*** Opening of MATERIAL SHOWN ***
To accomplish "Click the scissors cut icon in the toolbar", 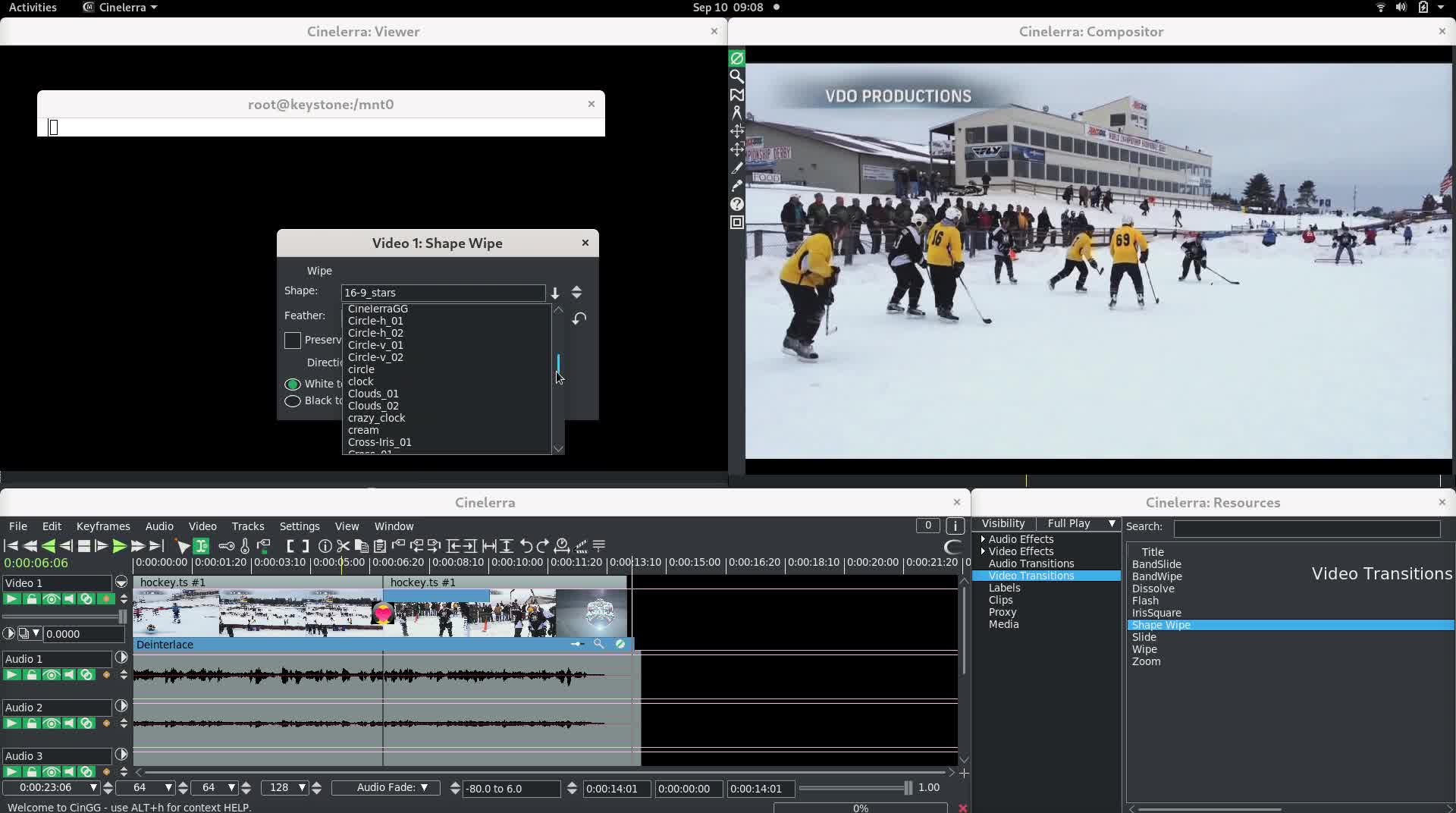I will [344, 546].
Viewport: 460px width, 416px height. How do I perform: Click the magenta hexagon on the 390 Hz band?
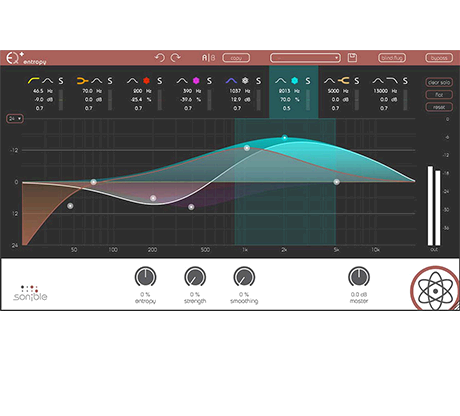196,80
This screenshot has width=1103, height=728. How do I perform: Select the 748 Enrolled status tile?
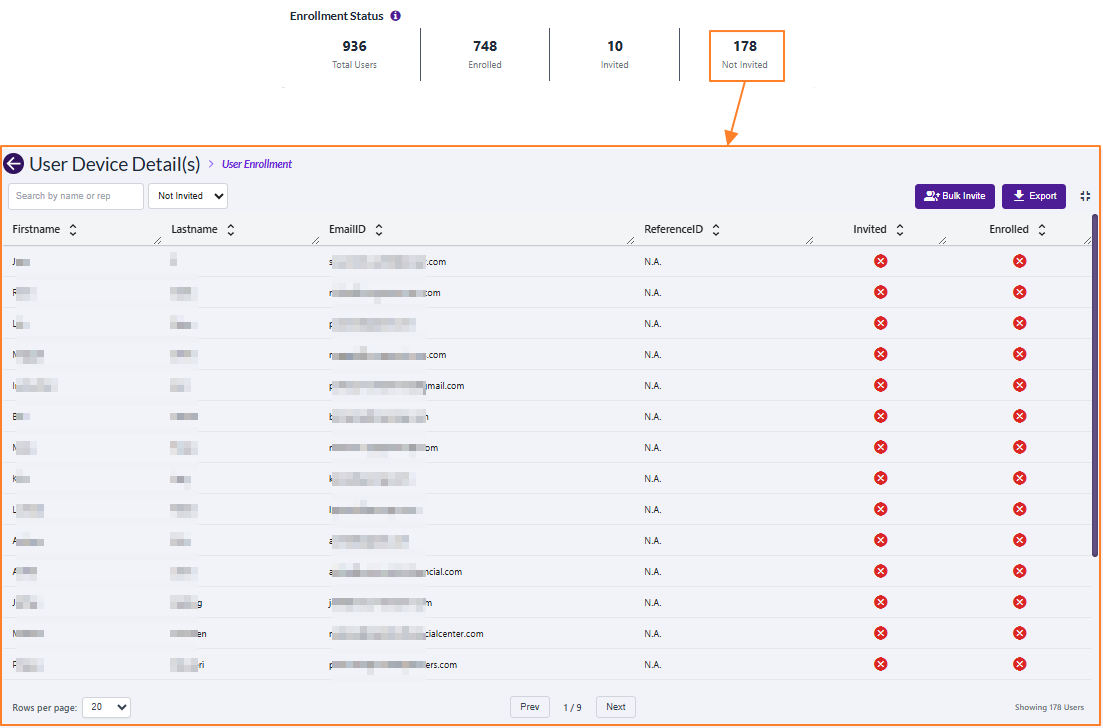coord(485,55)
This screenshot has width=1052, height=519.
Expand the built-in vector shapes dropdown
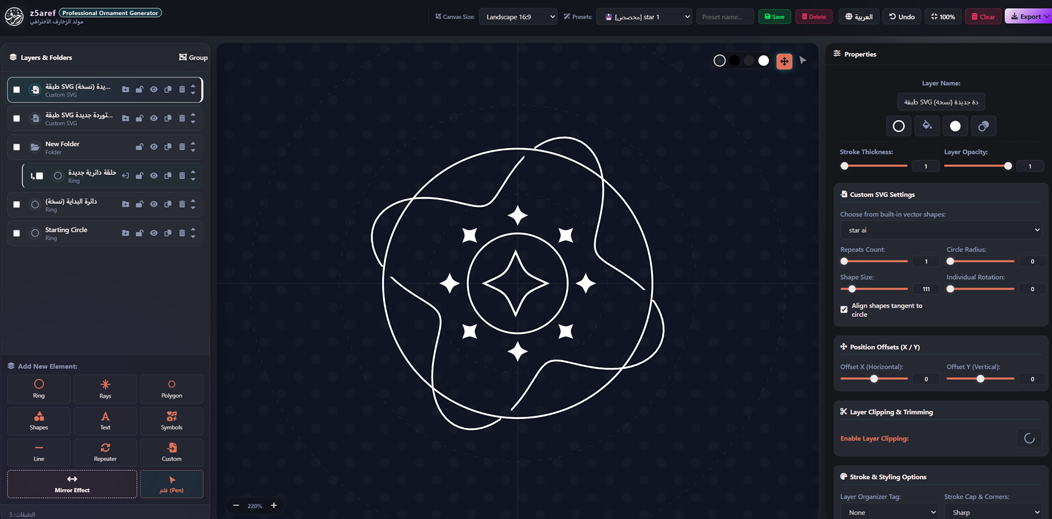941,230
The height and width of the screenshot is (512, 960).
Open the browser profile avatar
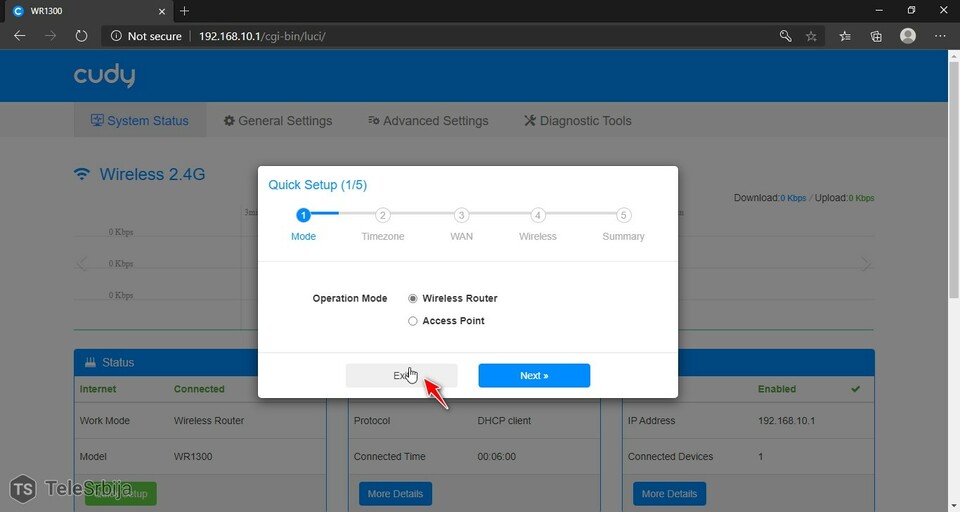tap(908, 36)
*** Close of MATERIAL SHOWN ***
> _TASK TO CARRY OUT_: Your copy should consist only of the lines from the line holding "Viewport: 460px width, 416px" through the final line of the listing above, both included, with all pictures omitted.

> _WORKED SOLUTION_:
Viewport: 460px width, 416px height. How do I perform: Click the magenta hexagon on the 390 Hz band?
196,80
This screenshot has width=1103, height=728. How do I perform: Select the 748 Enrolled status tile?
coord(485,55)
This screenshot has width=1052, height=519.
Expand the built-in vector shapes dropdown
941,230
The height and width of the screenshot is (512, 960).
Open the browser profile avatar
tap(908, 36)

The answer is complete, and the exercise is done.